Assignment: Output exactly, and only, the lines below from the one with "Given: View the 服装 category" down to the one with "How do I perform: Open". Include both end lines and no pictures.

Listed entries:
|---|
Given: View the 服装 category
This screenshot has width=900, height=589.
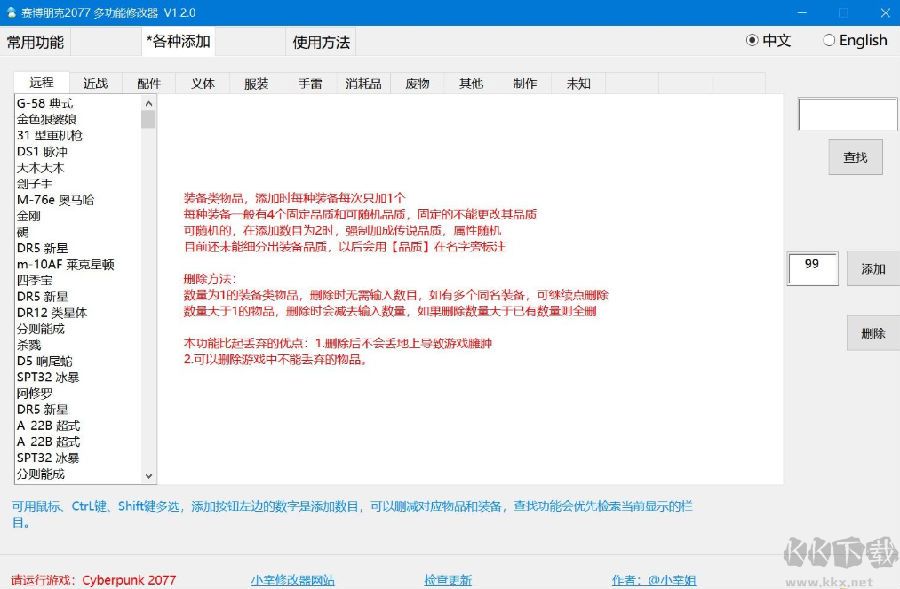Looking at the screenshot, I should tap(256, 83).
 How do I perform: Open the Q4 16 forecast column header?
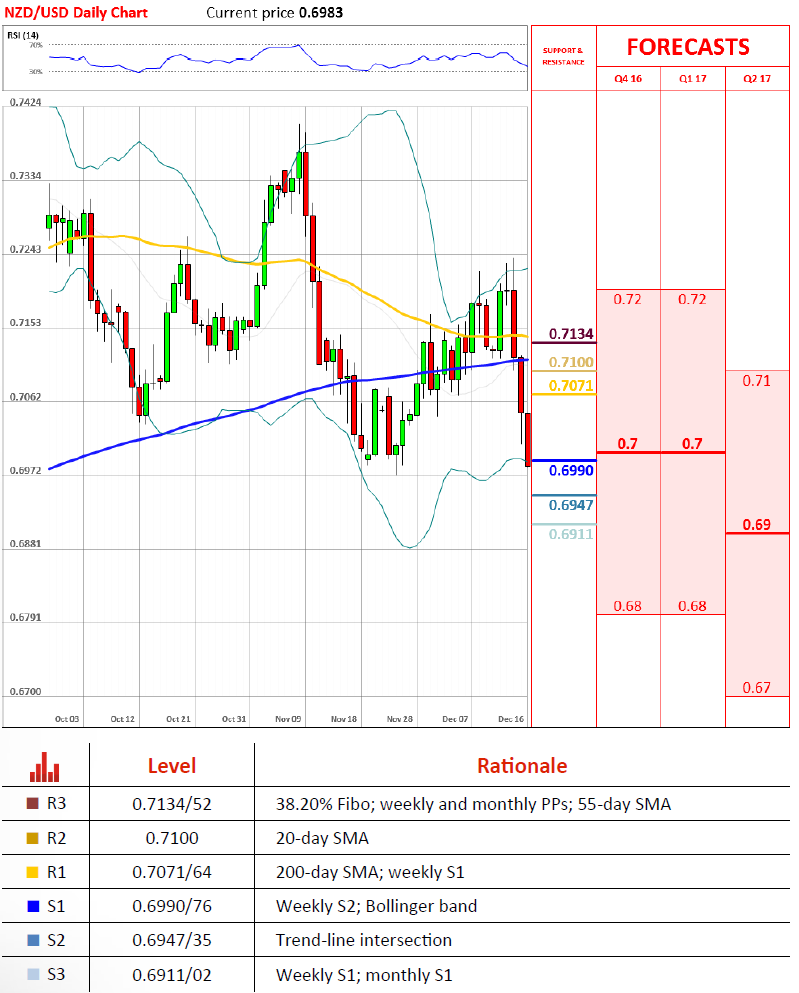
|---|
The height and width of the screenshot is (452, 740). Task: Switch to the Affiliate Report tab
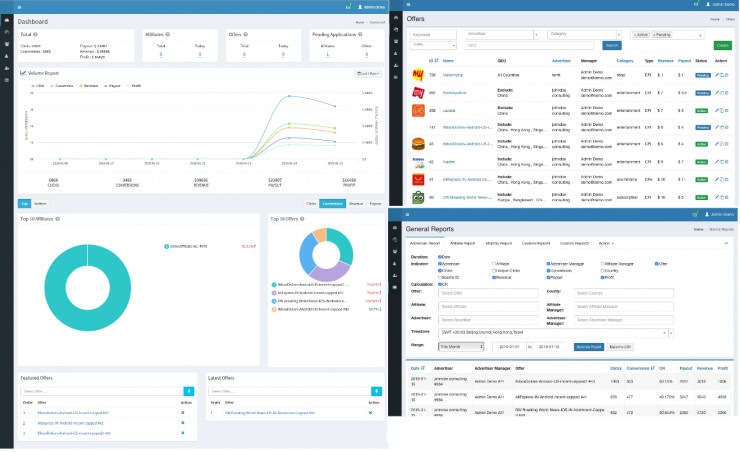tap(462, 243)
|---|
Expected output:
Given: View the 服装 category
This screenshot has width=900, height=589.
Looking at the screenshot, I should tap(256, 83).
 How do I perform: Open the Q4 16 forecast column header?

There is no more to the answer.